## Extracted information
>>

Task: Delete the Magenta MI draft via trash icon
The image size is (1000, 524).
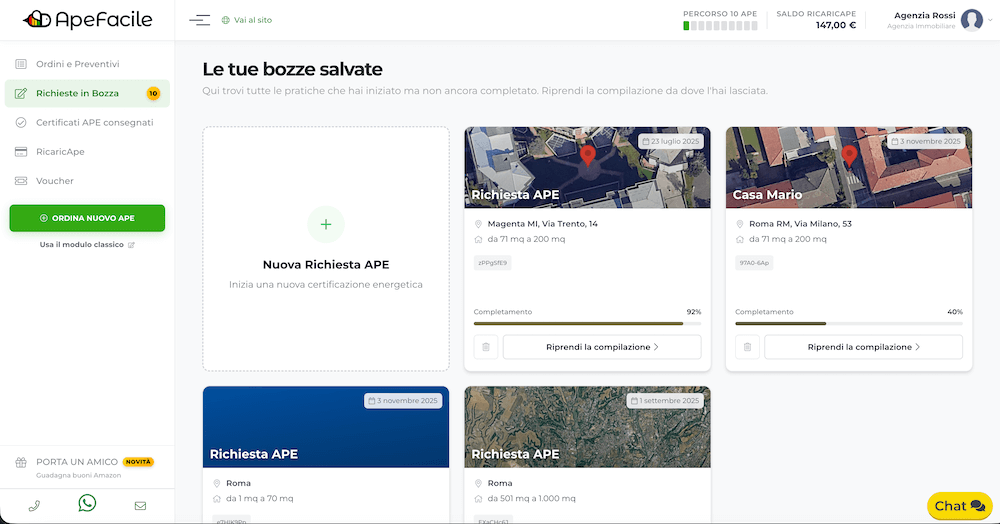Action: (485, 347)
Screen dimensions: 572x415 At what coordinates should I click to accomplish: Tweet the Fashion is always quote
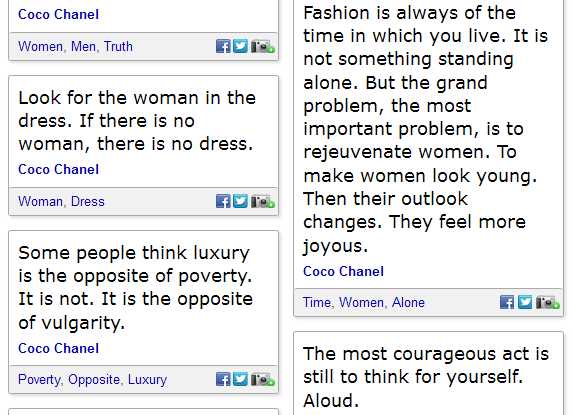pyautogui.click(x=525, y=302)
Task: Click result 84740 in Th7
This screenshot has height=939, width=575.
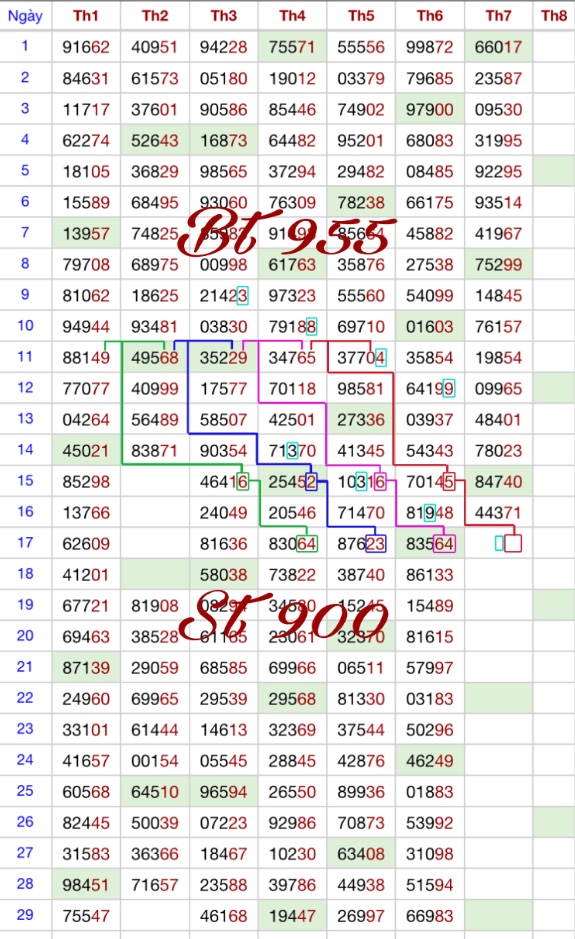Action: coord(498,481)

<<
>>

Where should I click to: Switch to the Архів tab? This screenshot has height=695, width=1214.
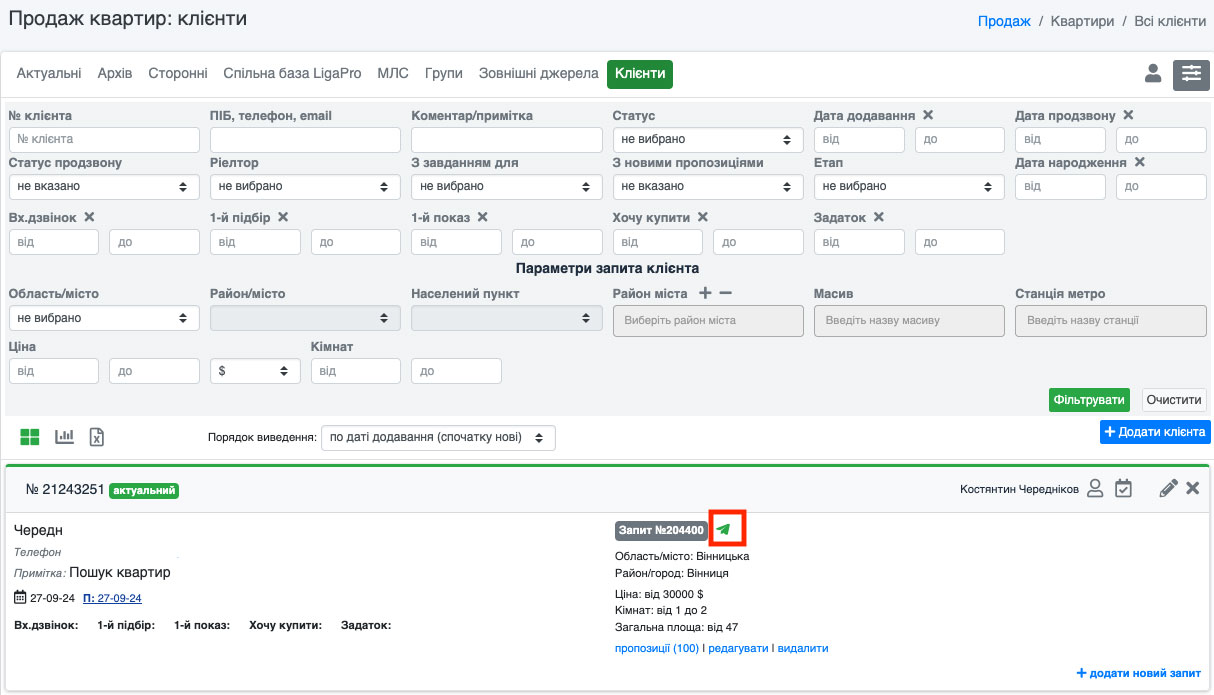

<<

## Instructions to follow
Going by the entries above, repeat exactly the lines that start at the line with "Task: Delete the" and go on through the line with "Task: Click result 84740 in Th7". Pictures are not part of the copy.

## Result of the task
Task: Delete the Magenta MI draft via trash icon
The image size is (1000, 524).
Action: (485, 347)
Screen dimensions: 572x415 At what coordinates should I click to accomplish: Tweet the Fashion is always quote
pyautogui.click(x=525, y=302)
Task: Click result 84740 in Th7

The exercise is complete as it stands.